EXERCISE INSTRUCTIONS
Rewrite everything from the start of the entries down to the line containing "This screenshot has width=331, height=589.", changing each "Instruction" to "Command" and leaving all else as it is.

WORKING DATA
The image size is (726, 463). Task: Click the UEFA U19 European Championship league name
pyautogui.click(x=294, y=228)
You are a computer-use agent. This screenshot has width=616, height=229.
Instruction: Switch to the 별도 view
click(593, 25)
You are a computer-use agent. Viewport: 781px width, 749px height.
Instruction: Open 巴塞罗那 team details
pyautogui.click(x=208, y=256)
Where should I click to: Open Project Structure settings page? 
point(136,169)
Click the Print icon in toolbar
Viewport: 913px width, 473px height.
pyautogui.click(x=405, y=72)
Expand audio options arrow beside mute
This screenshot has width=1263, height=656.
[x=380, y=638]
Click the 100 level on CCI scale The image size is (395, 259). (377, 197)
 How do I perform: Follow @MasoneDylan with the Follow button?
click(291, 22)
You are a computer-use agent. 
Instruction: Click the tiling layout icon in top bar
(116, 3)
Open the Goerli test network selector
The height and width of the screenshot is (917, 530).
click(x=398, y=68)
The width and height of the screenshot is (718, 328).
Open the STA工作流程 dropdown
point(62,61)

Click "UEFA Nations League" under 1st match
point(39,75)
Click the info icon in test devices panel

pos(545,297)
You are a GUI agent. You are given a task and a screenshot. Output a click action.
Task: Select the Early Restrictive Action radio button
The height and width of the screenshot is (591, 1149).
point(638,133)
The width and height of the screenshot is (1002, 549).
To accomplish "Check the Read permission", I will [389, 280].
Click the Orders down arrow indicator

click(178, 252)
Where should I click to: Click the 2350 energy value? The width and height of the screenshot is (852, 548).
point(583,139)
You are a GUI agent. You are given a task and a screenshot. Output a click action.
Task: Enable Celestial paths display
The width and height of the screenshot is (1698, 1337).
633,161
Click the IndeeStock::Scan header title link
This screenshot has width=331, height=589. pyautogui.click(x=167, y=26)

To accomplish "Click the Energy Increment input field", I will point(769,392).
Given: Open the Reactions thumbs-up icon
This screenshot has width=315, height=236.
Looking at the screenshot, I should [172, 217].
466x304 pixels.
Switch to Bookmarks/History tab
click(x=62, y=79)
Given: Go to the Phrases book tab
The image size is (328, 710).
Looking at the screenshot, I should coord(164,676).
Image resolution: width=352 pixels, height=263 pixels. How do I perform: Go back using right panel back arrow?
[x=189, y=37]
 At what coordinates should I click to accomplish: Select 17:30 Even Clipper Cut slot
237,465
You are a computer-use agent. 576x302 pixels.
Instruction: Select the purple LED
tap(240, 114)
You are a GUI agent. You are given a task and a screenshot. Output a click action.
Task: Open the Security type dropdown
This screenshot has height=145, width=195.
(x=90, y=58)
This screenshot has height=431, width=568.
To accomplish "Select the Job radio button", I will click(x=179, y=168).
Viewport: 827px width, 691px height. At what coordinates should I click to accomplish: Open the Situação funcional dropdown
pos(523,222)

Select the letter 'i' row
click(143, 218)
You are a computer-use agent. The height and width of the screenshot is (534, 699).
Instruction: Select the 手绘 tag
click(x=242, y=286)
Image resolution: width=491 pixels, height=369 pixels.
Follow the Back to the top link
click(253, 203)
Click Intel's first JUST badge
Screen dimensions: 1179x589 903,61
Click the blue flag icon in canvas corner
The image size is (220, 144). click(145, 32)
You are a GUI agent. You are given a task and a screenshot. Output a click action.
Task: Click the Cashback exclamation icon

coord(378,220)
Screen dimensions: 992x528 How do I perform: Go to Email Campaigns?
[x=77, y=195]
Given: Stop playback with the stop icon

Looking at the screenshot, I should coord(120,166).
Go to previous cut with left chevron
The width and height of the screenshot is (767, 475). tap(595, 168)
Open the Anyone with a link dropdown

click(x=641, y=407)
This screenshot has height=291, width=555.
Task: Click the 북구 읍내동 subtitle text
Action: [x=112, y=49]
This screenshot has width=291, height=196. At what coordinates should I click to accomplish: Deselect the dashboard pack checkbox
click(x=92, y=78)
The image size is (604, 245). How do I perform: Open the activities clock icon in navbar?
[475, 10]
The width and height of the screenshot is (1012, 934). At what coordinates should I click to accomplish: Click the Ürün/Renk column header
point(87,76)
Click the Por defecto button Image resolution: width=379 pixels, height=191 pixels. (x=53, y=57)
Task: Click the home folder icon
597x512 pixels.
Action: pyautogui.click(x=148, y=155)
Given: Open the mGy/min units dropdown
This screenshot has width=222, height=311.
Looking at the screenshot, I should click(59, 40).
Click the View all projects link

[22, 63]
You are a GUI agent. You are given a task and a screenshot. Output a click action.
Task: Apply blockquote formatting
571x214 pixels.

FULL SOLUTION
The image size is (726, 463). Task: Click the UEFA U19 European Championship league name
pyautogui.click(x=294, y=228)
You are a computer-use agent. This screenshot has width=616, height=229.
Command: Switch to the 별도 view
click(593, 25)
You are a computer-use agent. Viewport: 781px width, 749px height.
Command: Open 巴塞罗那 team details
pyautogui.click(x=208, y=256)
Where should I click to: Open Project Structure settings page? 
point(136,169)
Click the Print icon in toolbar
Viewport: 913px width, 473px height.
pyautogui.click(x=405, y=72)
Expand audio options arrow beside mute
This screenshot has width=1263, height=656.
[x=380, y=638]
Click the 100 level on CCI scale The image size is (395, 259). (377, 197)
 How do I perform: Follow @MasoneDylan with the Follow button?
click(291, 22)
You are a computer-use agent. 
Command: Click the tiling layout icon in top bar
(116, 3)
Open the Goerli test network selector
The height and width of the screenshot is (917, 530).
click(x=398, y=68)
The width and height of the screenshot is (718, 328).
Open the STA工作流程 dropdown
point(62,61)

Click "UEFA Nations League" under 1st match
point(39,75)
Click the info icon in test devices panel

pos(545,297)
You are a GUI agent. You are given a task and a screenshot. Output a click action.
Task: Select the Early Restrictive Action radio button
The height and width of the screenshot is (591, 1149).
point(638,133)
The width and height of the screenshot is (1002, 549).
To accomplish "Check the Read permission", I will [389, 280].
Click the Orders down arrow indicator

click(178, 252)
Where should I click to: Click the 2350 energy value? The width and height of the screenshot is (852, 548).
point(583,139)
You are a GUI agent. You are given a task and a screenshot. Output a click action.
Task: Enable Celestial paths display
The width and height of the screenshot is (1698, 1337).
633,161
Click the IndeeStock::Scan header title link
This screenshot has width=331, height=589. pyautogui.click(x=167, y=26)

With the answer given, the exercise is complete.